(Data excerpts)
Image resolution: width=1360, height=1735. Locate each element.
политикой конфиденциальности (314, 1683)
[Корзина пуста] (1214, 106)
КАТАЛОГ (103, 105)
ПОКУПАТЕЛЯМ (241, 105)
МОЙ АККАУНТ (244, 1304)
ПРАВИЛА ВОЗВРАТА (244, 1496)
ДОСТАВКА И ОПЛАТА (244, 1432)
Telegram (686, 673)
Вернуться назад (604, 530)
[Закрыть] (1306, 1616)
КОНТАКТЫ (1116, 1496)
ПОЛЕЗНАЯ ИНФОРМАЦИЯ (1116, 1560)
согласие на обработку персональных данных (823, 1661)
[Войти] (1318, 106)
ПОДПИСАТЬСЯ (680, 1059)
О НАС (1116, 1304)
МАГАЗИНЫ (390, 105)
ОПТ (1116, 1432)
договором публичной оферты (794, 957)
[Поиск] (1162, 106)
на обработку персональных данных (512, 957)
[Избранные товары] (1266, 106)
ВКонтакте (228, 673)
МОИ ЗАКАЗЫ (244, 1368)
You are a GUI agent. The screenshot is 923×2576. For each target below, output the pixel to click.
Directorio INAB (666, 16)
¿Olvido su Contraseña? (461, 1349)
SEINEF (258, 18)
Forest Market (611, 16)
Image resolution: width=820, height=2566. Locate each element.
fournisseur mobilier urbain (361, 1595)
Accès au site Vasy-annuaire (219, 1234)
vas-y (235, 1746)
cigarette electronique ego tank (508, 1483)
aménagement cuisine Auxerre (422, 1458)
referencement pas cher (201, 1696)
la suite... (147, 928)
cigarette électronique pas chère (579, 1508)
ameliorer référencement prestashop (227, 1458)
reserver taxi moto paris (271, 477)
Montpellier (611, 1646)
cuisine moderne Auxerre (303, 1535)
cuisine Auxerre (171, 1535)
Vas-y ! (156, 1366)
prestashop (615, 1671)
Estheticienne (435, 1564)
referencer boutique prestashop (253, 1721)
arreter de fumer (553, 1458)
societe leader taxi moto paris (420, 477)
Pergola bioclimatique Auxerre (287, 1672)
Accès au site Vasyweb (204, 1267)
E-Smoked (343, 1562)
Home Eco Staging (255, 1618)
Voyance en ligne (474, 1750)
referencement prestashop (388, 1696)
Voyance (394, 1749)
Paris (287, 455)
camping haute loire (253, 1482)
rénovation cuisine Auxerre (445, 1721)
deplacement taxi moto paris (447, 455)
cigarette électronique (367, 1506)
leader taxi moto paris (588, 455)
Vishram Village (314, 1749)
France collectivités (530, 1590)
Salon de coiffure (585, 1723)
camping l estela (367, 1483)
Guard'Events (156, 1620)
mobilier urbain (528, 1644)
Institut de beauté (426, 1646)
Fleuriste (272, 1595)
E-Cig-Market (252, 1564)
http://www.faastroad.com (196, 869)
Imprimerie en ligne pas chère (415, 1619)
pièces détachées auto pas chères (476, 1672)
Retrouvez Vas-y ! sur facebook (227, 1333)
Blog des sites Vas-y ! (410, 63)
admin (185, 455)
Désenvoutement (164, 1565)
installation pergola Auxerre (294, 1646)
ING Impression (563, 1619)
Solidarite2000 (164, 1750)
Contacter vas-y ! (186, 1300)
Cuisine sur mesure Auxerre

- **THE TASK**
The lines to output run from the one containing "cuisine Auxerre (171, 1535)" to the last line of the entries; give them back exactly.

- **EXERCISE RESULT**
cuisine Auxerre (171, 1535)
Vas-y ! (156, 1366)
prestashop (615, 1671)
Estheticienne (435, 1564)
referencer boutique prestashop (253, 1721)
arreter de fumer (553, 1458)
societe leader taxi moto paris (420, 477)
Pergola bioclimatique Auxerre (287, 1672)
Accès au site Vasyweb (204, 1267)
E-Smoked (343, 1562)
Home Eco Staging (255, 1618)
Voyance en ligne (474, 1750)
referencement prestashop (388, 1696)
Voyance (394, 1749)
Paris (287, 455)
camping haute loire (253, 1482)
rénovation cuisine Auxerre (445, 1721)
deplacement taxi moto paris (447, 455)
cigarette électronique (367, 1506)
leader taxi moto paris (588, 455)
Vishram Village (314, 1749)
France collectivités (530, 1590)
Salon de coiffure (585, 1723)
camping l estela (367, 1483)
Guard'Events (156, 1620)
mobilier urbain (528, 1644)
Institut de beauté (426, 1646)
Fleuriste (272, 1595)
E-Cig-Market (252, 1564)
http://www.faastroad.com (196, 869)
Imprimerie en ligne pas chère (415, 1619)
pièces détachées auto pas chères (476, 1672)
Retrouvez Vas-y ! sur facebook (227, 1333)
Blog des sites Vas-y ! (410, 63)
admin (185, 455)
Désenvoutement (164, 1565)
installation pergola Auxerre (294, 1646)
ING Impression (563, 1619)
Solidarite2000 (164, 1750)
Contacter vas-y ! (186, 1300)
Cuisine sur mesure Auxerre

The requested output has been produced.